▶ _QUOTED PASSAGE_
────
Ha, clearly I should have simply typed ‘depressive realism’ into the search engine and I would have tracked its origins. As to positive bias and optimism being hard-wired, I think there is ever growing evidence that this is the case for humans, and some of this dovetails with research looking at the evolutionary origins of religiosity/spirituality too. Dean Hamer’s early and flawed work on the God gene was interesting because of its focus on the genetic basis and cognitive bias of optimism, while Morrison’s The Spirit in the Gene links spirituality (which he treats as a remarkably broad and often far too vague category) with a cognitive bias toward optimism. The research is still in its early stages but it seems very likely that part of the human package of cognitive tools, biases etc. is a certain confidence that things will turn our OK, that we might be the exception to rule. Of course, those tools, biases and blinkers have been beneficial in the past, but they have now brought us to ecological overshoot and catastrophe, while supporting a confidence that something or someone will come along to solve the problems, or – minimally – that we will muddle through.
The depressive realists – if such there are – may indeed be mutants; so, lets start looking for the ‘Cassandra gene’!
ah yes to my dismay we are one of the tiniest of the neurotribes, but we exist. so if ya need a blood sample for gengineering let me know.
────
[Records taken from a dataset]
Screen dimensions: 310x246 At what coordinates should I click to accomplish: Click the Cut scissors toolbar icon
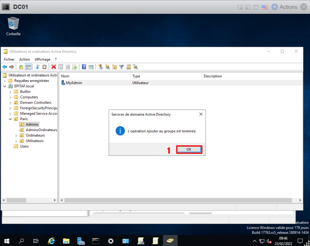pyautogui.click(x=37, y=67)
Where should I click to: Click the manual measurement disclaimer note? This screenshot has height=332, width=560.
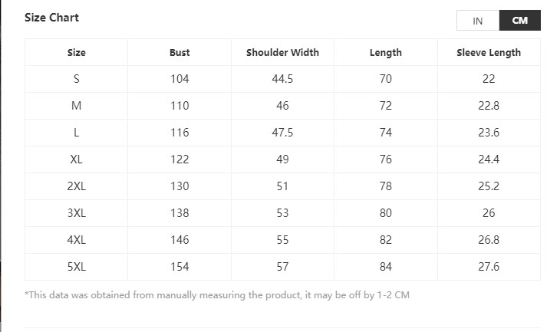pos(217,295)
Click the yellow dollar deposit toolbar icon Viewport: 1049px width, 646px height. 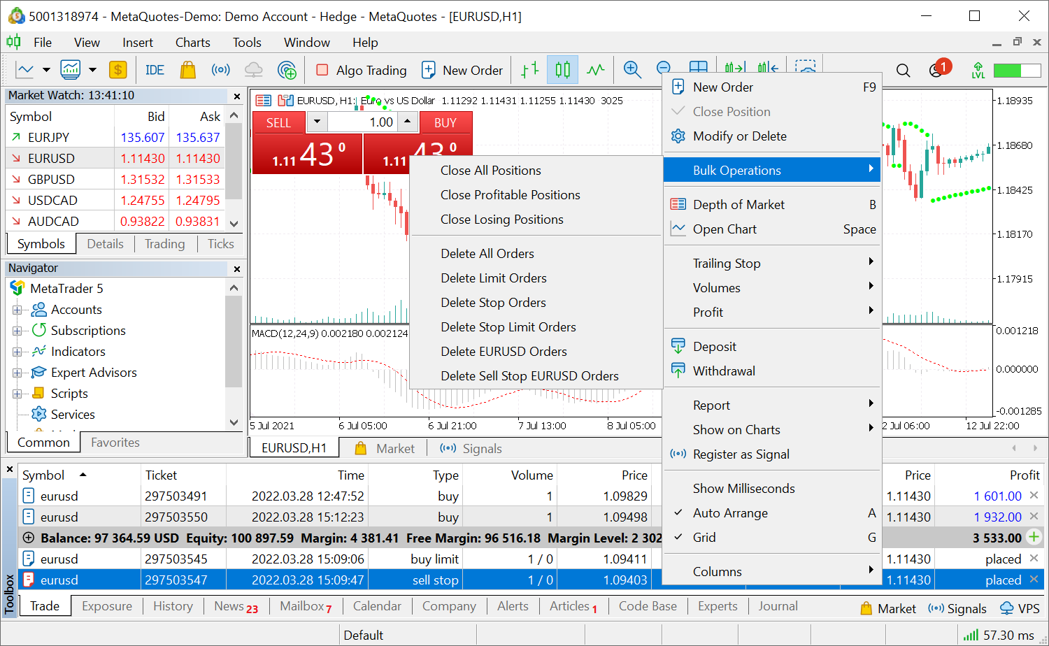click(117, 69)
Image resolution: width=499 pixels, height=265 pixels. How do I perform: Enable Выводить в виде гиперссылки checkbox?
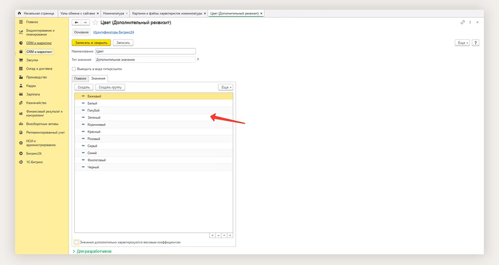(74, 69)
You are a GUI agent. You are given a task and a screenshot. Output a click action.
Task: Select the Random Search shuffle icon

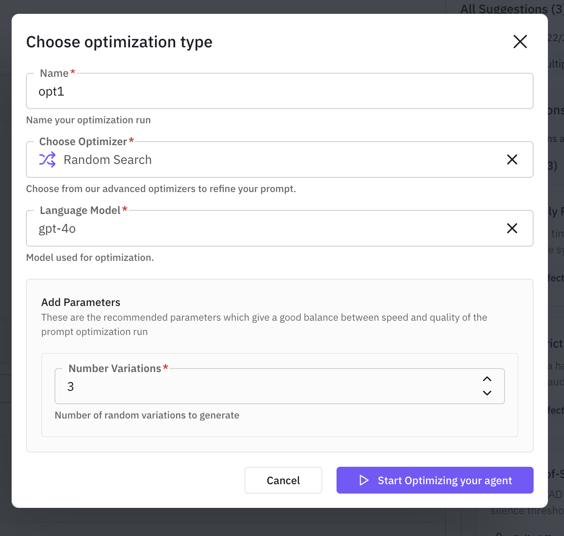[x=47, y=159]
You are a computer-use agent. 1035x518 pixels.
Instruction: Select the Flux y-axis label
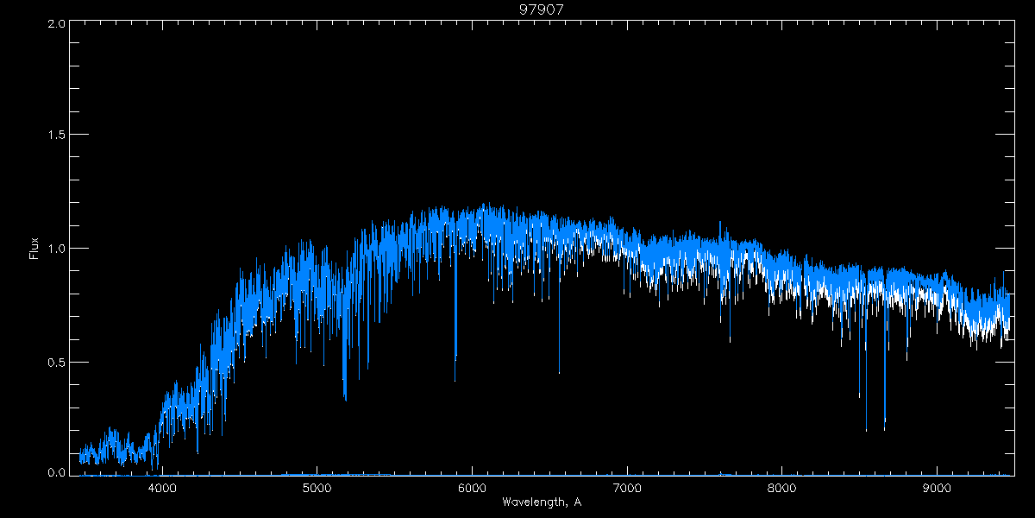pyautogui.click(x=35, y=249)
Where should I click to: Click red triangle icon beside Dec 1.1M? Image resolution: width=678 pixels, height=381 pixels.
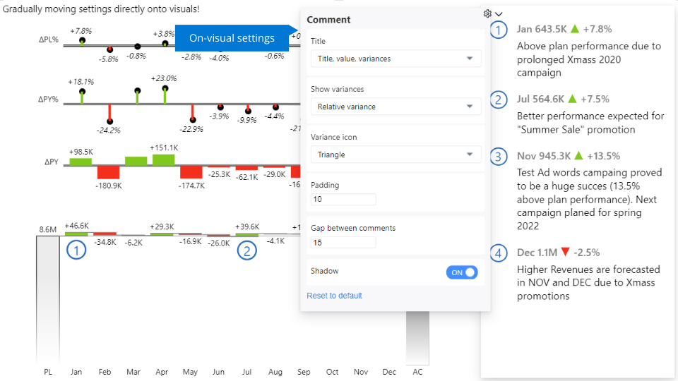[x=565, y=253]
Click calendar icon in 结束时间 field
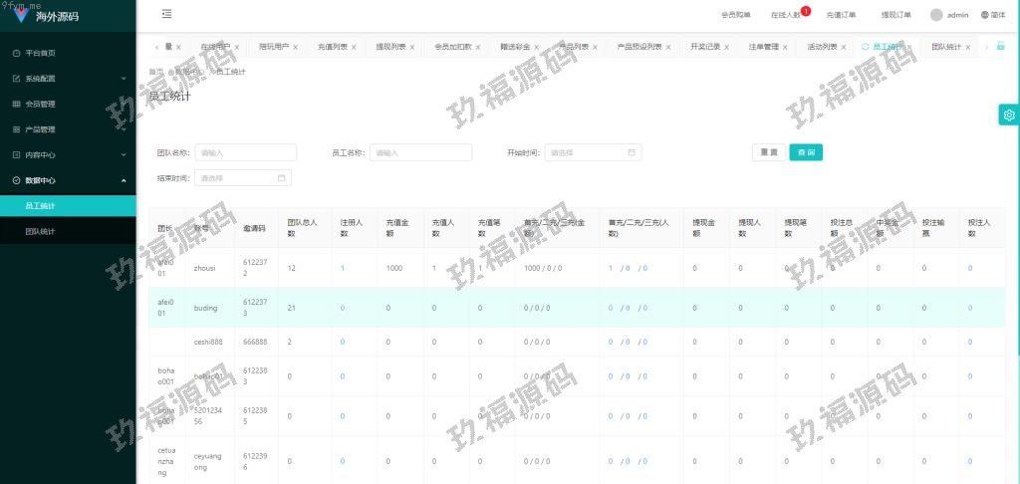Image resolution: width=1020 pixels, height=484 pixels. coord(282,178)
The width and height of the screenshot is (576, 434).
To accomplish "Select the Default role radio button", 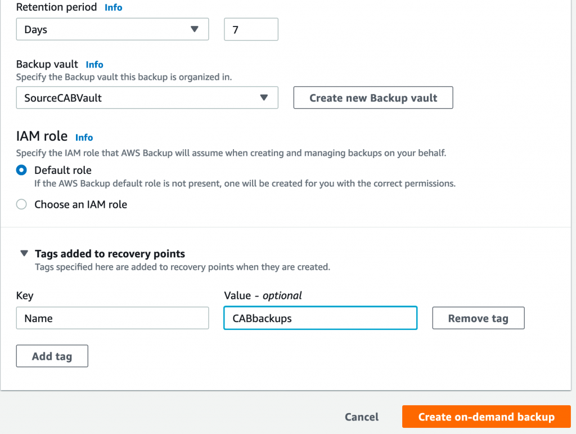I will click(x=21, y=170).
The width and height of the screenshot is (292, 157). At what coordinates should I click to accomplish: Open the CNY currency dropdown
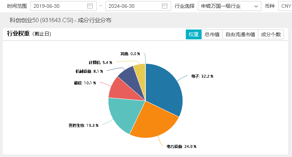pyautogui.click(x=285, y=6)
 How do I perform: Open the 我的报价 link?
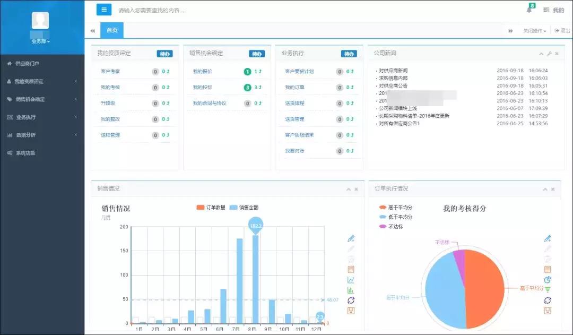click(203, 71)
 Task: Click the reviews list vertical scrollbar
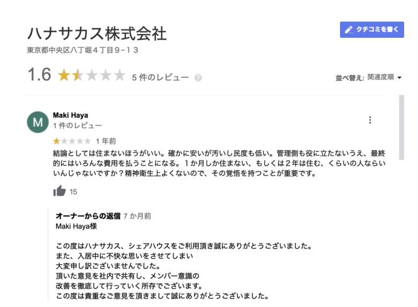pyautogui.click(x=401, y=139)
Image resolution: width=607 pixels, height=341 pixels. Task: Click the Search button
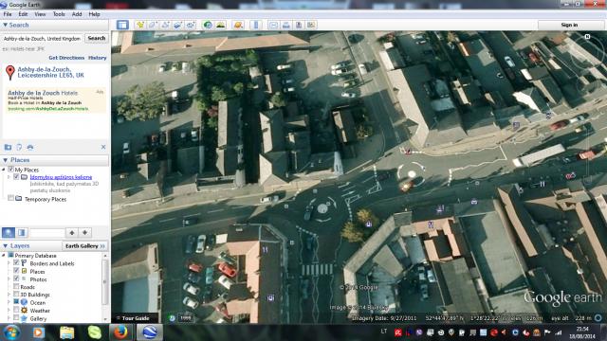pos(97,38)
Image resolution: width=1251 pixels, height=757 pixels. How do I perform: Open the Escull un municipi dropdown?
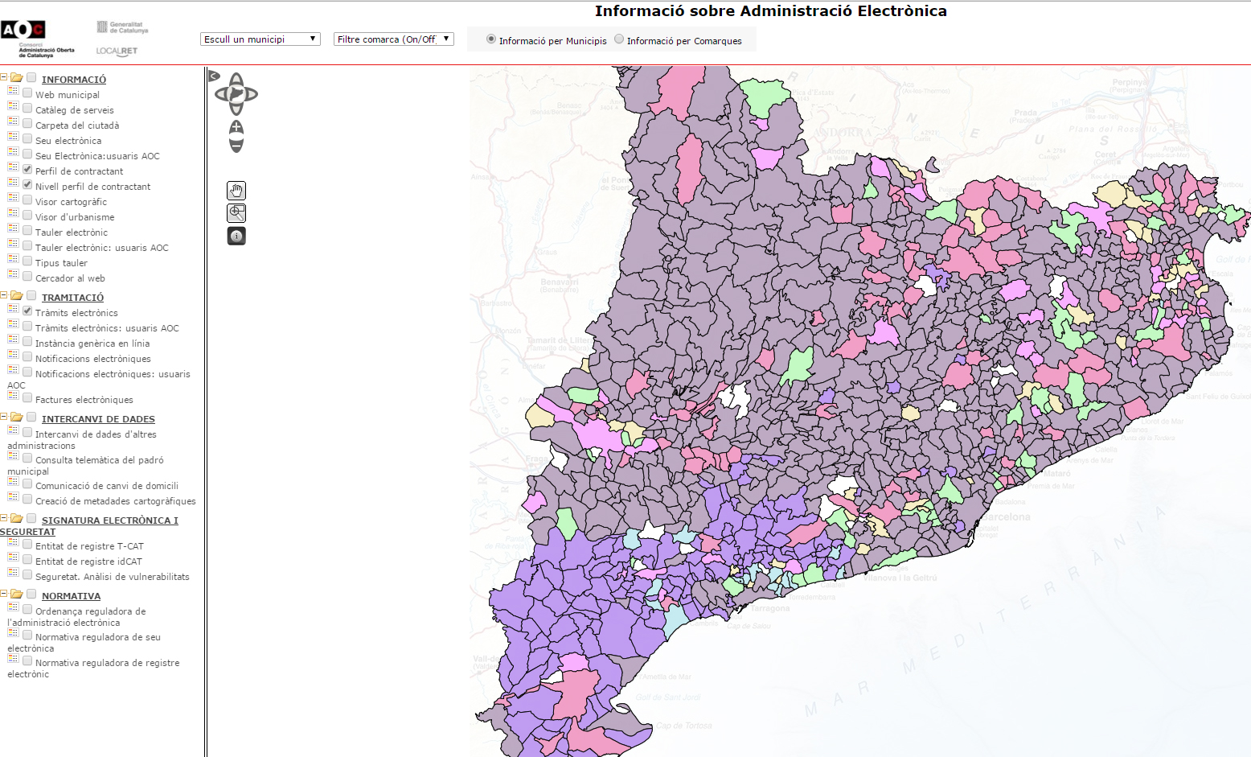pyautogui.click(x=260, y=39)
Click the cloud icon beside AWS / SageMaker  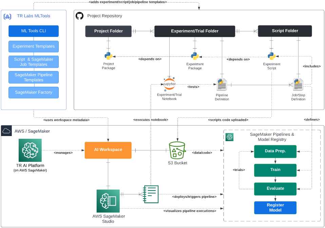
────
▶ _WORK TO COMPLETE_
1 - In the comments on depressive realism, which book links spirituality with a cognitive bias toward optimism?
2 - Resume the comments on depressive realism after their last sentence.
The listing is separate material with no connection to the comments on depressive realism.

▶ _SET OF ANSWERS_
1 - Morrison's The Spirit in the Gene.

2 -
you folks might be interested in the back&forth over @
http://enemyindustry.net/blog/?p=5869
Re: DMF
Cheers, I think we frequent the same dark ecological/collapse-oriented and trans/post/anti-humanist edges of the blogo-sphere (… synthetic_zero is one of my go to reads). So, yes, I’ve been watching the post vs trans vs zombie slapdown unfold with interest.
hey PR-B, yer excellent blogroll (is that the term?) is one of my main resources for keeping up w/ our little twist of the blogosphere, i think there are many folks thereabouts who talk “dark” but really believe that we can engineer (even if in a Romantic vitalist sort of way like my syn-zed comrades) our ways out of such tragic knots and so i really appreciate that you have linked me up with fellow travelers like Desdemona Despair and Wit’s End, for the record I’m not depressed (not given to doom-casting in general and all) just find all of this quite depressing.